The Campaign for Social Science has long argued that the best outcome for UK science and research – for research funding, opportunities for international collaboration, and international talent recruitment – would be if the UK negotiated the closest possible association and participation for the duration of Horizon 2020 after the UK leaves the EU in 2019, and for the next Framework Programme, FP 9.
The Campaign therefore welcomes the government’s 6 September further partnership paper on Collaboration on Science and Innovation, which clarifies that ‘the UK will seek an ambitious science and innovation agreement with the EU that will support and promote science and innovation across Europe both now and in the future.’
This DexEU paper discusses the potential for association with the EU’s Research and Innovation (Framework) Programmes, offering the clearest indication to date that the UK might be willing to seek associated status, and, significantly, to also ‘explore forging a more ambitious and close partnership with the EU than any yet agreed between the EU and a non-EU country’.
While the government’s position is reassuring, additional details and clarity will be needed to ensure UK science and research maintain their global excellence. We would also be further encouraged to see the government’s commitment to ‘strengthening the UK’s world leading science base’ extend across all sciences.
Achieving associated status for a country like the UKunder the current H2020 rules would normally require agreement to freedom of movement. The recent Swiss compromise, which does not place quotas on immigration but requires that jobs in areas of high unemployment are advertised to Swiss residents before they are advertised abroad, suggests that there may be room to negotiate how freedom of movement is implemented in practice.
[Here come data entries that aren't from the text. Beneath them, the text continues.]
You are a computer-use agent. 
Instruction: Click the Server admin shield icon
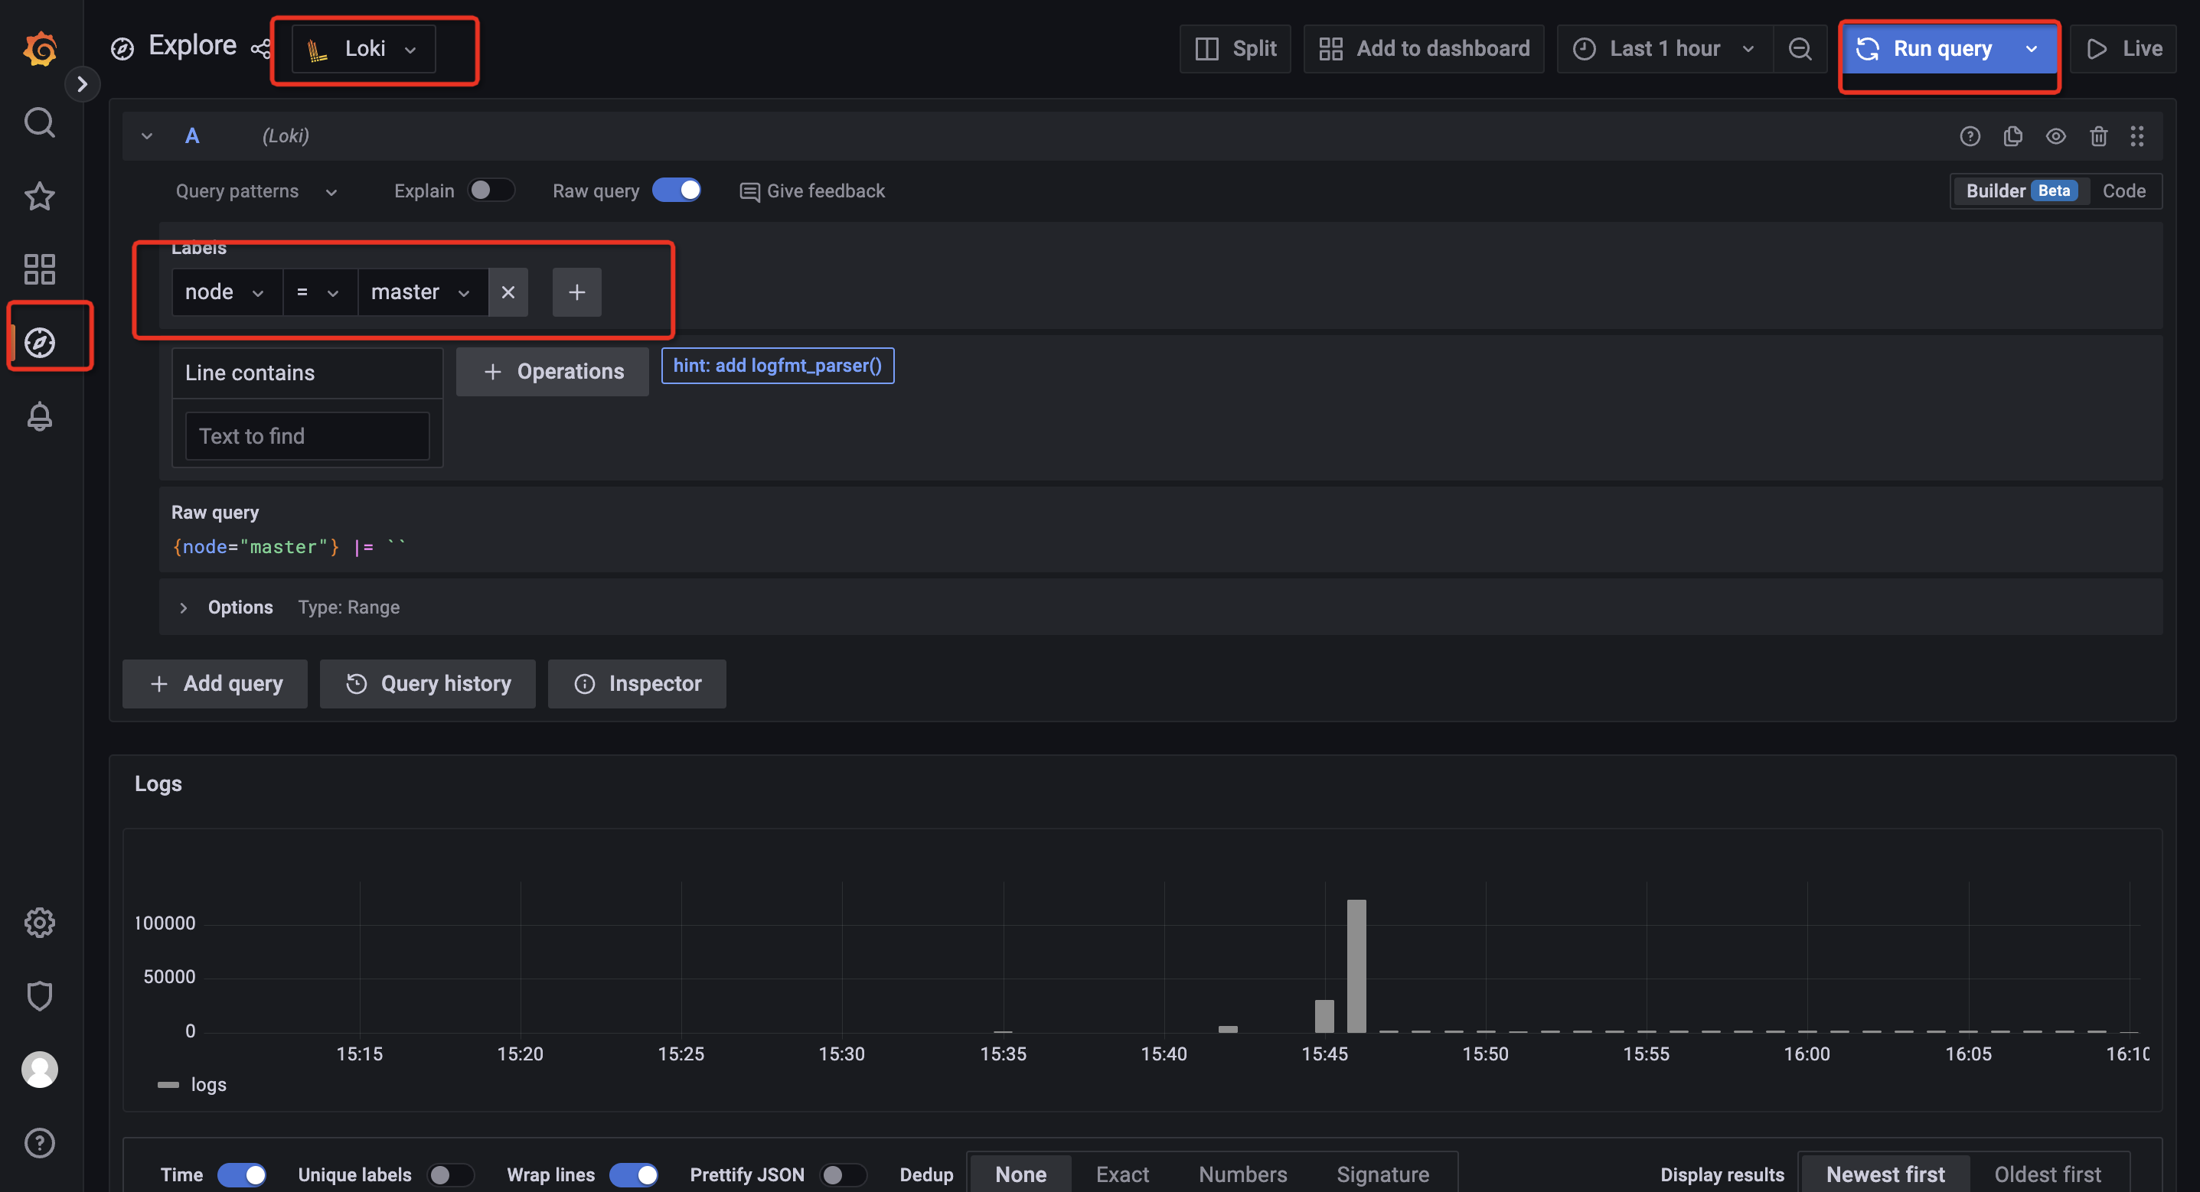(39, 996)
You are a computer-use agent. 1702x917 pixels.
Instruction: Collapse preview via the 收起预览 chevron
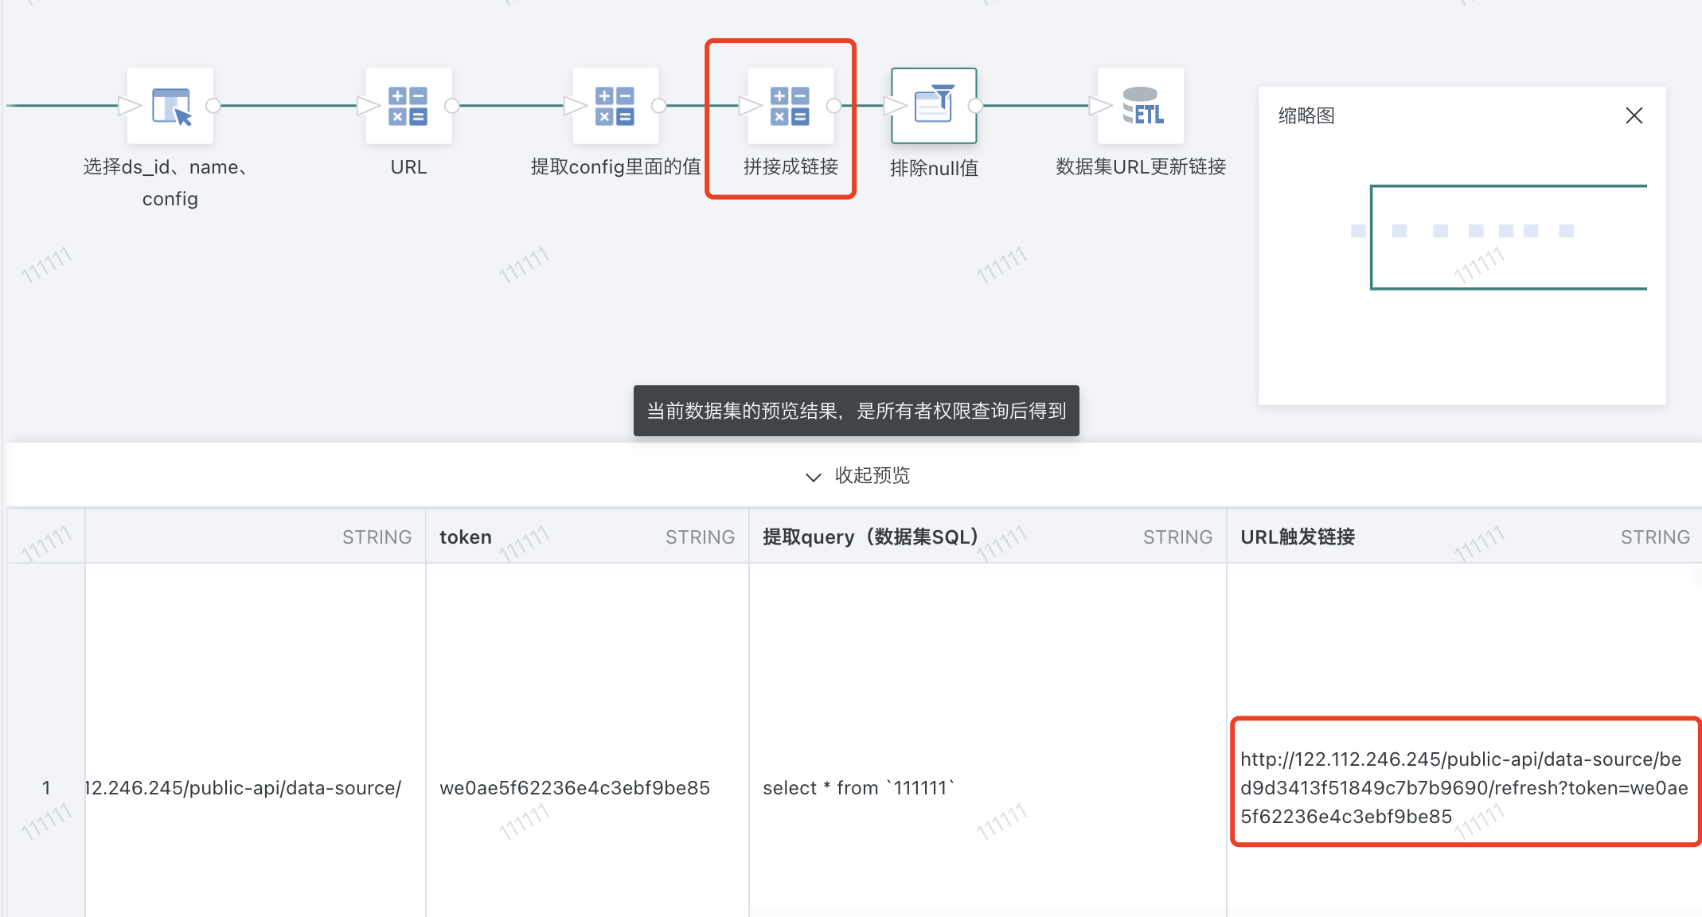813,477
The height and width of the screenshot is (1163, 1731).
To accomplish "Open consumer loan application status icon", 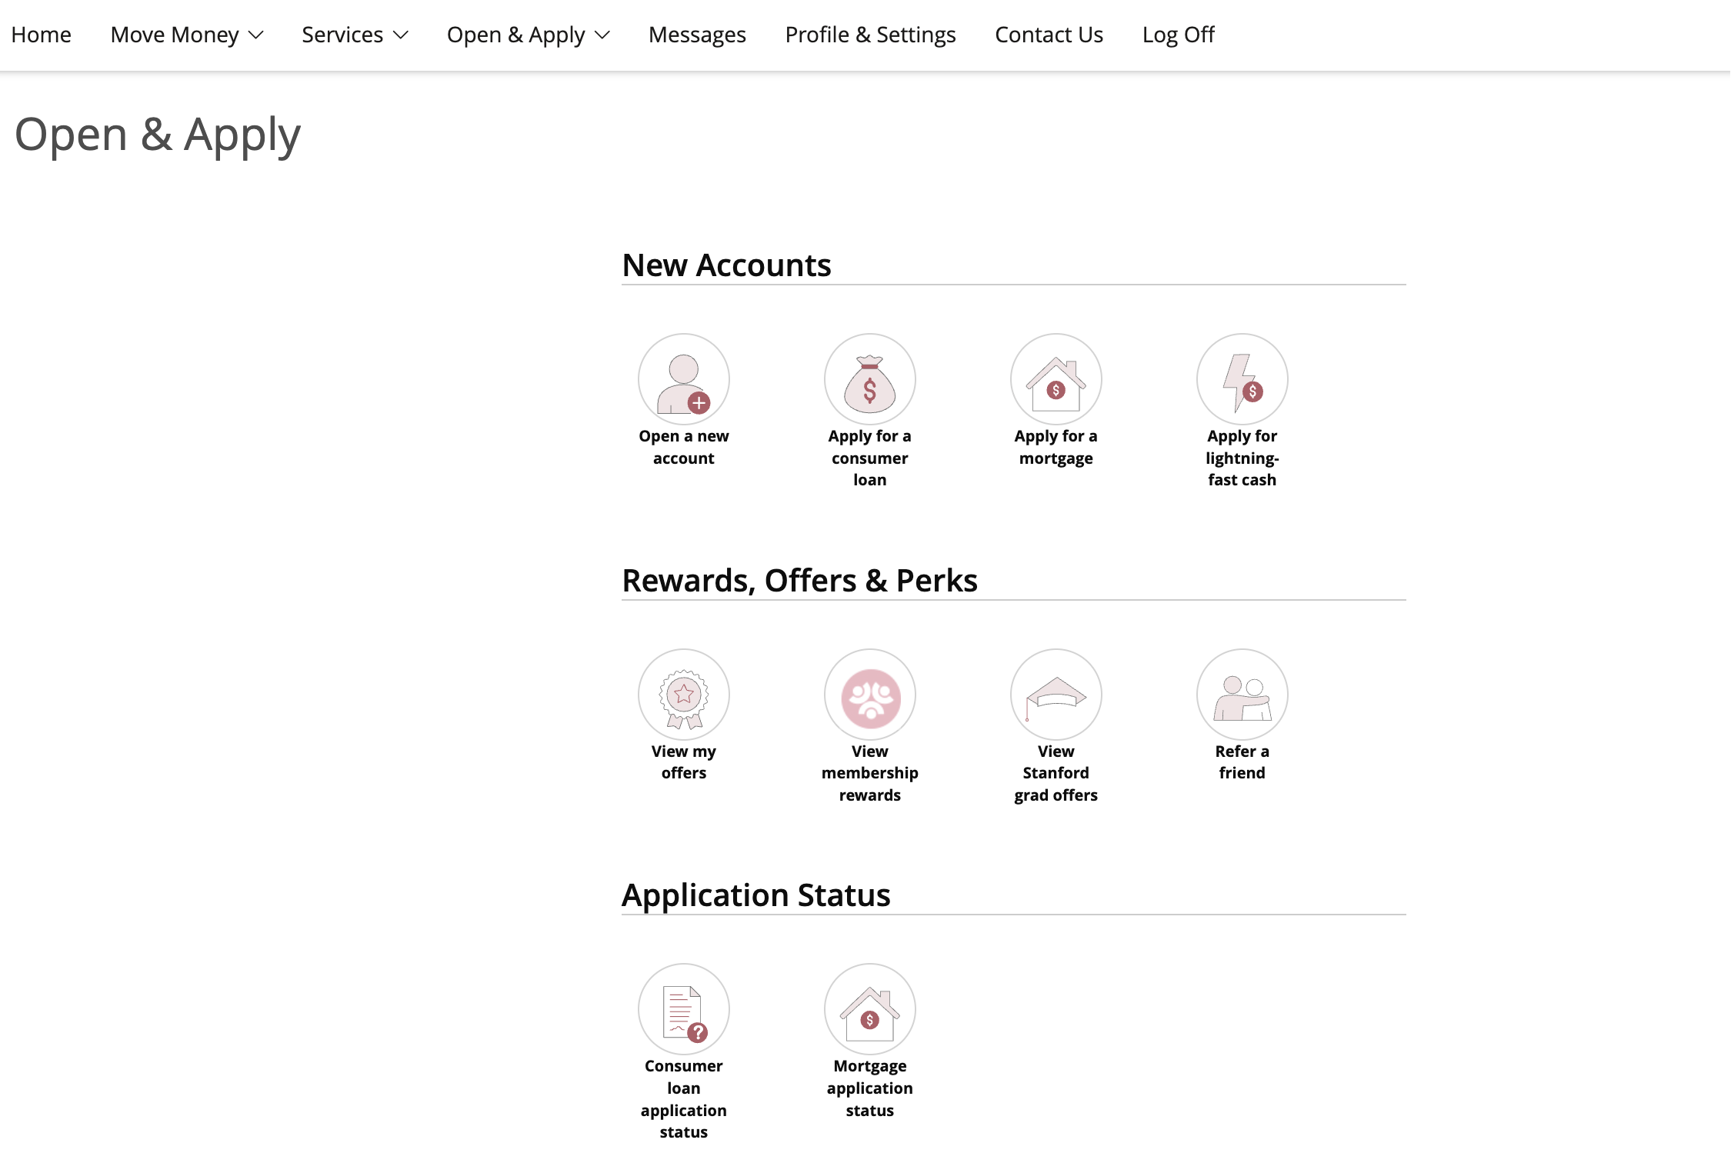I will coord(683,1009).
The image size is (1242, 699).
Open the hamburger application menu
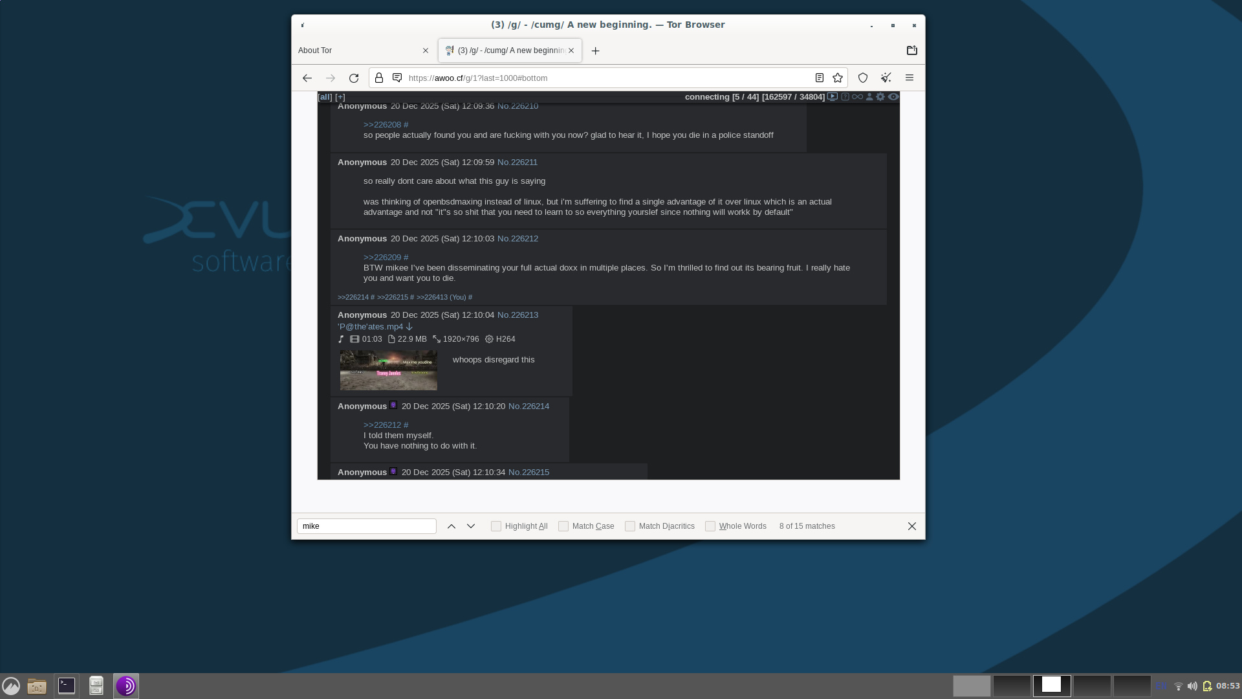pyautogui.click(x=909, y=78)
Pascal Lamy’s July 2017 LAB-FAB-APP report, which provides the basis for European thinking on the next Framework Program, FP 9, opens up the possibility for the UK to seek association with FP9, without changing its current position on free movement. Its key recommendation is that the EU “open up the [Research and Innovation] programme to association by the best and participation by all, based on reciprocal co-funding or access to co-funding in the partner country.” Association based on excellence and financial contribution would allow the UK to remain an important player in the European Research Area, and to continue international research collaboration to the benefit of both the UK and EU going forward, irrespective of the eventual post-Brexit model of EU-engagement.
So all this bodes well for prospects that UK aspirations for research partnerships may be achievable.
Of course, the Campaign for Social Science supports broad participation across all disciplines in EU science programmes, and we know how important ‘hard’ sciences are to the UK’s long-term well-being. We note too though that just as the biomedical sciences benefit from access to larger datasets made possible by participation in EU-funded research, so many of the social and behavioural sciences benefit from data, and comparative frameworks made possible by cross-European research. Participation in H2020 and future Framework programmes enables the social sciences to address many of the future grand challenges identified as priorities by Sir Mark Walport, CEO designate of UKRI, including population growth, poverty, housing, ageing, economic productivity, educational outcomes, and health-related behavior. And we know that UK social sciences have outperformed other UK disciplines, and the social sciences in other countries, in winning Framework grant-funding to address issues such as these.
Additionally, the UK’s collaboration with EU science and research facilitates the transfer and development of key skills, including data and number skills. Therefore, we continue to encourage the UK government to develop a flexible immigration system for the higher education and research sector, ensuring that the UK retains the necessary expertise for a healthy and vibrant science and social science community at the forefront of research and innovation, and meets the government’s aim of remaining a ‘hub for international talent’.
Moreover, we echo the House of Commons Science and Technology Committee’s call for a science advisor to be hired as soon as possible within the Department for Exiting the European Union, as this would strengthen the voice of the science community throughout the Brexit negotiations.
James Wilsdon, Chair of the Campaign for Social Science, said:
“We welcome this statement of intent and aspiration and hope that it may be achievable, and that the UK government is willing to fund continued participation in Horizon 2020, and as fully associated participation as possible in the upcoming 9th Framework programme. This would strengthen the many examples of important international collaboration in the natural and physical sciences, but across all other disciplines too.”